By Caitlin Frampton
We spent a chilly Thursday evening in November listening to the warm, dulcet tones of folk rock singer-songwriter Newton Faulkner, as he managed to make his show at the relatively large O2 Academy in Newcastle feel like an intimate, small capacity gig. In the words of my plus one/my mam, “there’s nothing quite like live music” – and on this occasion, I realised she was actually making sense for once!
We walked into the venue just in time to catch the beginning of support act Sam Brookes’ set: filled with quiet, relaxing songs to calm the crowd, Sam Brookes’ alt-folk performance created a chilled out, easy-going atmosphere which set the tone for the rest of the night.
Shortly after Brookes had finished his set, headliner Newton Faulkner came on stage to begin performing. Light-heartedly chatting to the crowd, he instantly seemed at ease, and this casualness and informality only improved the atmosphere. Before even starting his first song, he managed to inhale a cloud of dust from the microphone, consequentially causing a coughing fit. Instead of being awkward or embarrassed about his mistake, he casually laughed it off and proceeded to tell us about all the other times he had made the same error.
Once recovered, Faulkner started his set with ‘To The Light’, a firm crowd favourite from his debut album Hand Built By Robots.
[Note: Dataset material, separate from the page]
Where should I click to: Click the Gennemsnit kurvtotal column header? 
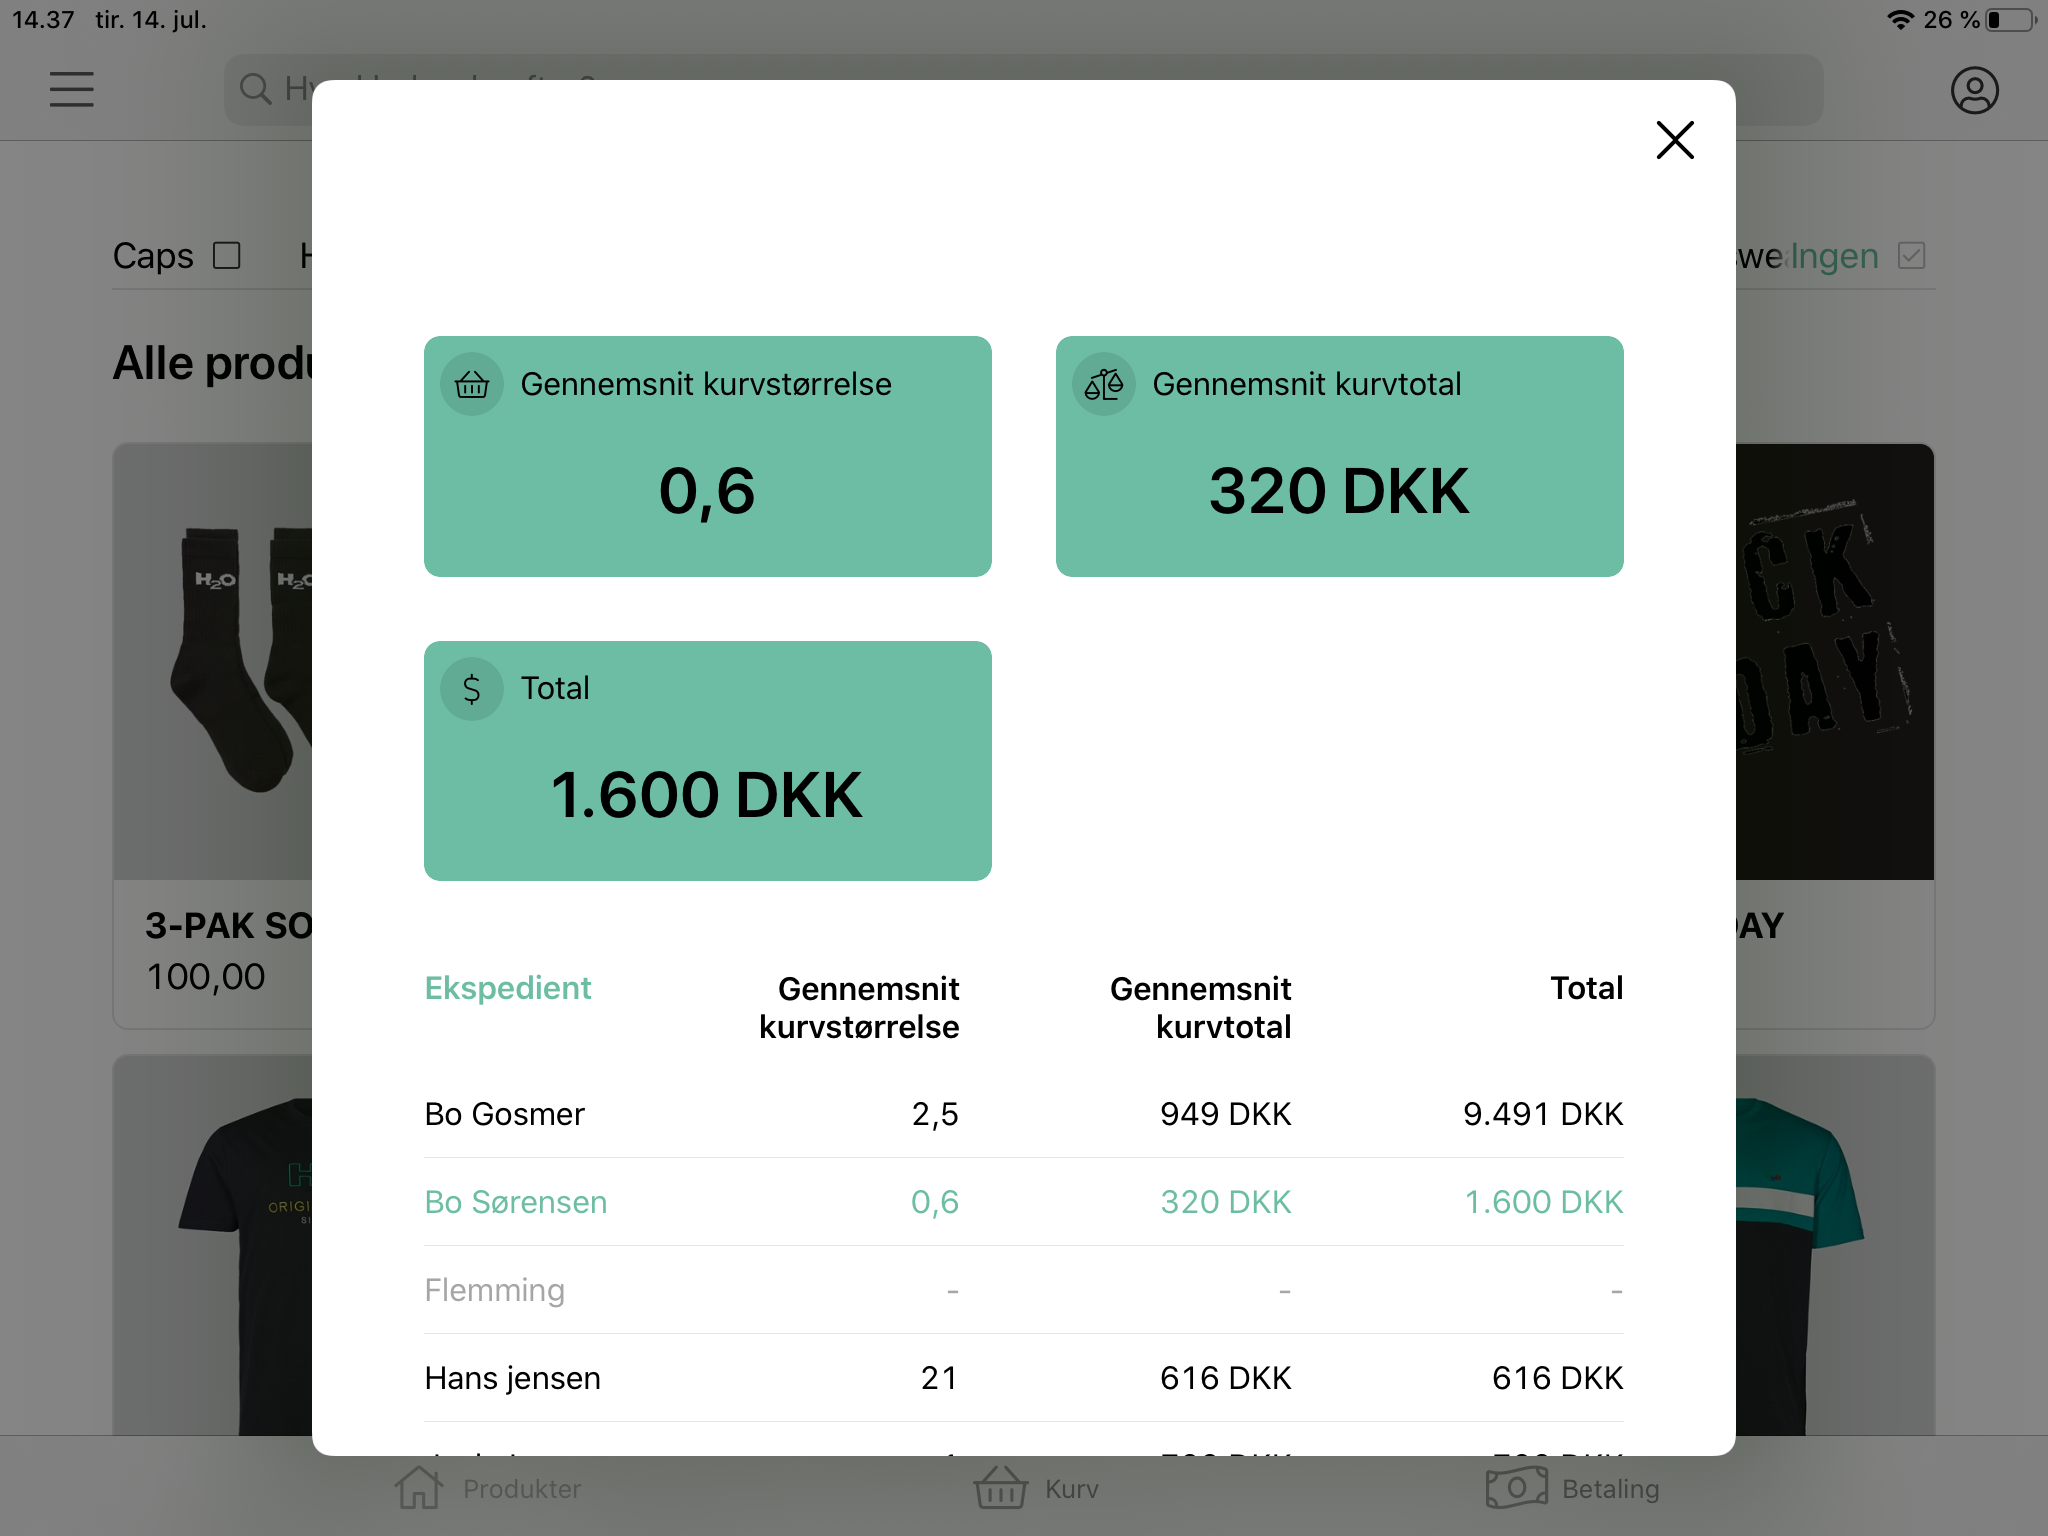click(x=1200, y=1007)
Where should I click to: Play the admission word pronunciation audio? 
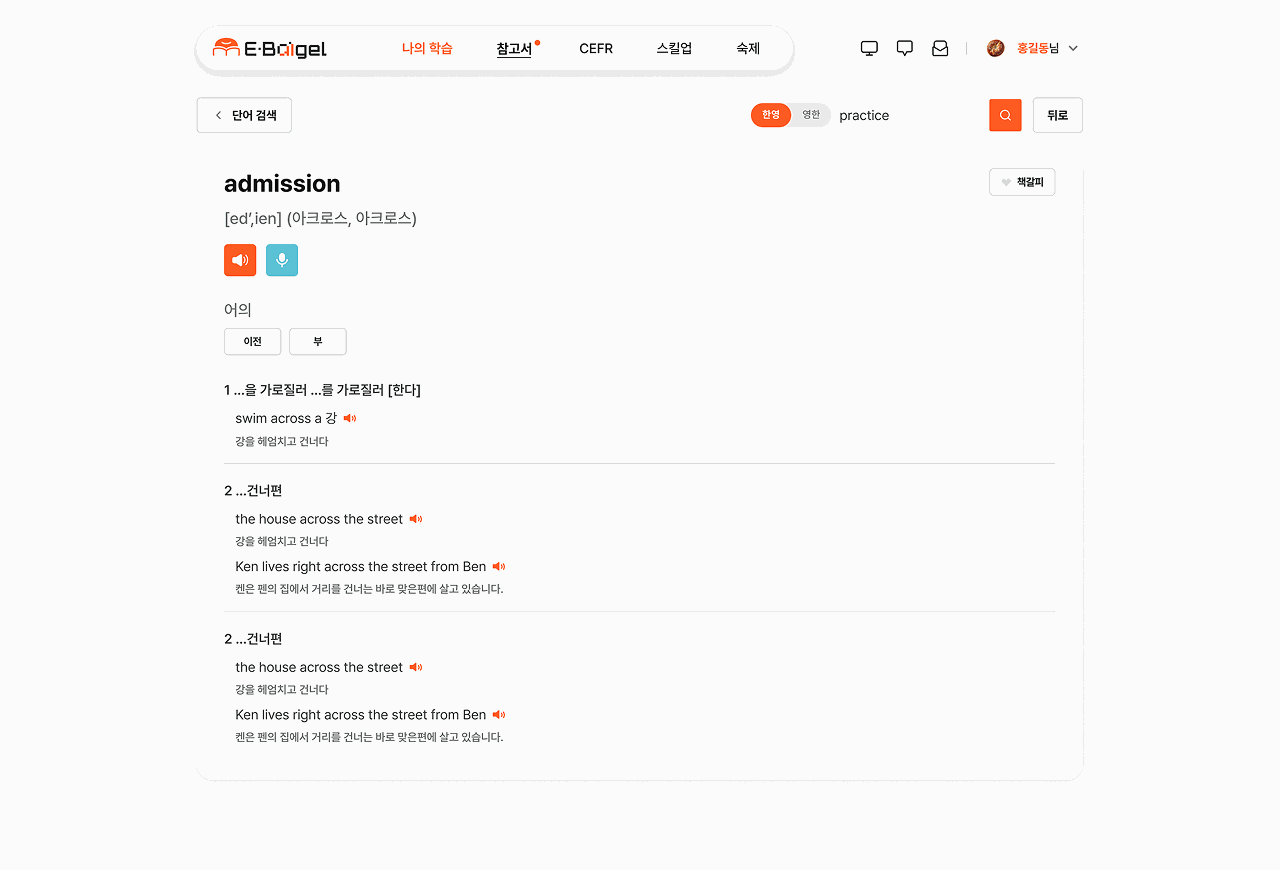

His next few songs were of a similar upbeat but laid-back pace, keeping everyone chilled out and singing along. For ‘Never Alone’, a track from his latest album Hit The Ground Running, he attempted to drum up some more audience participation by getting each half of the crowd to sing different parts of the song: he later explained that he found the song really fun to play in this way because it sounded so “big”. Although I normally dislike forced crowd participation, I had to agree that the song would not have sounded the same any other way.
Once he was certain he had everyone’s full attention, Faulkner toned the mood right down and swapped the guitar for a piano and single spotlight, grabbing attention in a different way – albeit no less captivating. Despite confessing that he’d been told he was awful at playing the piano, no-one in the room was complaining. A personal highlight from this part of the set was ‘Carry You’, from his latest album: Faulkner took the time to divulge the meaning behind the song here, explaining that the words “Carry You” were inscribed on a bracelet that he had bought for his son in India, to remind his son that he thought about him all the time. Sharing intimate details such as this added another layer to the gig, furthering the intimate atmosphere and making the audience really connect with his performance.
After quietening everything down for the middle section of the evening, Faulkner then increased the mood and tempo back up again for the last part of the show. Here he performing his most well-known song ‘Dream Catch Me’, before launching into some songs that he described as “utterly stupid”, such as ‘Professional Dog Food Taster’: this really engaged the crowd, and kept the set from becoming too serious.
All in all, Newton Faulkner had an incredible stage presence, which he demonstrated through his outstanding ability to capture the attention of every single person in the room with just his voice and his guitar. The performance was full of skill from start to finish, and I am eager to see when his next tour will be announced.